Task description:
Could you return all of the entries below exactly, minus the pictures?

Source records
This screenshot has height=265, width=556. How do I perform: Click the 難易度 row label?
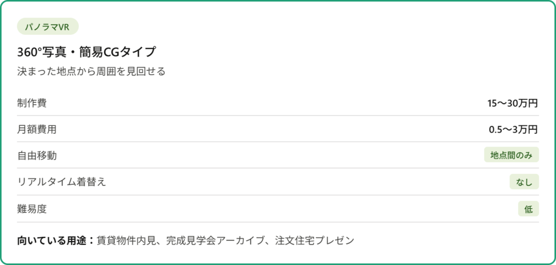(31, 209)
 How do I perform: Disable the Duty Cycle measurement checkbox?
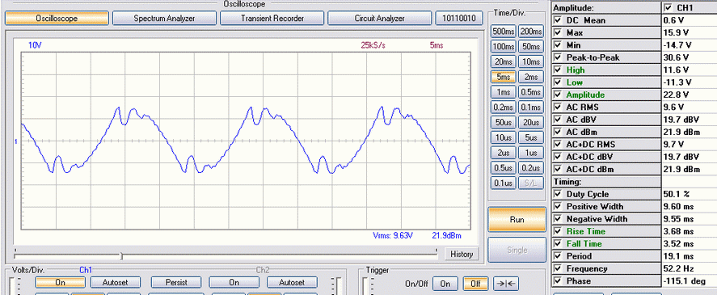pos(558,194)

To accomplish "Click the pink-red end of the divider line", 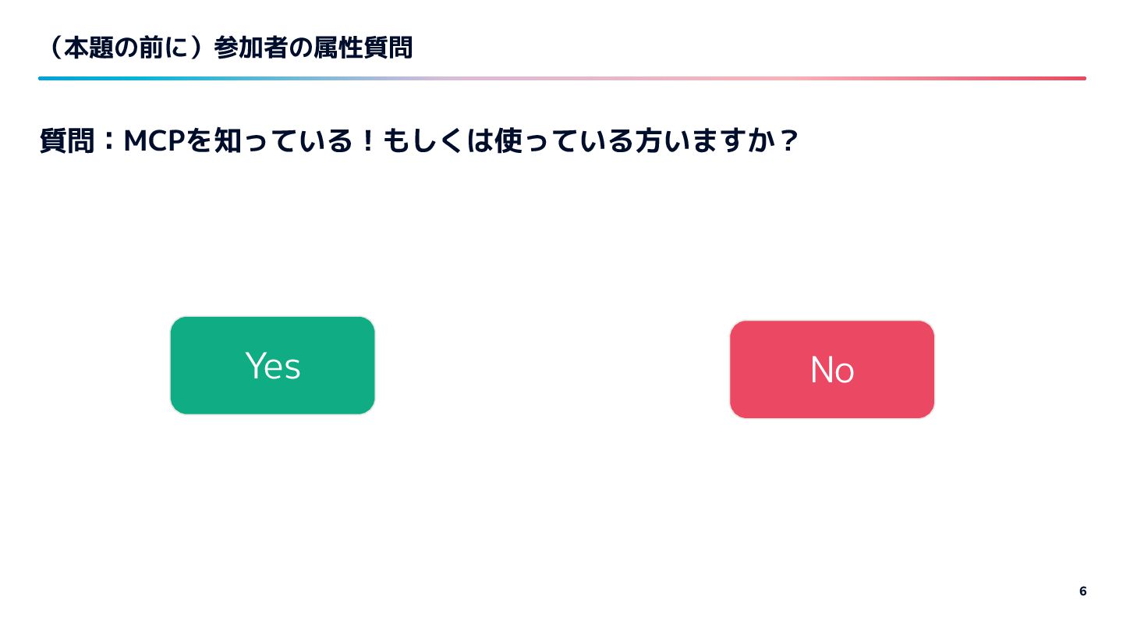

Reply:
This screenshot has height=265, width=556. How do I perform: Click the 難易度 row label?
(31, 209)
 How do I perform: Disable the Duty Cycle measurement checkbox?
pos(558,194)

To accomplish "Click the pink-red end of the divider line", 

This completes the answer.